**What to work on**: Repeat the data exactly as it appears.

=== Provided material ===

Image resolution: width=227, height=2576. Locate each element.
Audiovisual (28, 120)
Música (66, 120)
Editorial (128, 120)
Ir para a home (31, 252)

===

**Finished task**:
Image resolution: width=227, height=2576. Locate each element.
Audiovisual (28, 120)
Música (66, 120)
Editorial (128, 120)
Ir para a home (31, 252)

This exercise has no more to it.